Adverse Effects of Excess Residual PbI2 on Photovoltaic Performance, Charge Separation, and Trap-State Properties in Mesoporous Structured Perovskite Solar Cells.

Organic-inorganic halide perovskite solar cells have rapidly come to prominence in the photovoltaic field. In this context, CH3 NH3 PbI3 , as the most widely adopted active layer, has been attracting great attention. Generally, in a CH3 NH3 PbI3 layer, unreacted PbI2 inevitably coexists with the perovskite crystals, especially following a two-step fabrication process. There appears to be a consensus that an appropriate amount of unreacted PbI2 is beneficial to the overall photovoltaic performance of a device, the only disadvantageous aspect of excess residual PbI2 being viewed as its insulating nature. However, the further development of such perovskite-based devices requires a deeper understanding of the role of residual PbI2 . In this work, PbI2 -enriched and PbI2 -controlled perovskite films, as two extreme cases, have been prepared by modulating the crystallinity of a pre-deposited PbI2 film.
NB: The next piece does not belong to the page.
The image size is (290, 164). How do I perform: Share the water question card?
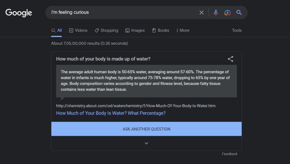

The effects of excess residual PbI2 have been elucidated on the basis of spectroscopic and optoelectronic studies. The initial charge separation, the trap-state density, and the trap-state distribution have all been found to be adversely affected in PbI2 -enriched devices, to the detriment of photovoltaic performance. This leads to a biphasic recombination process and accelerates the charge carrier recombination dynamics.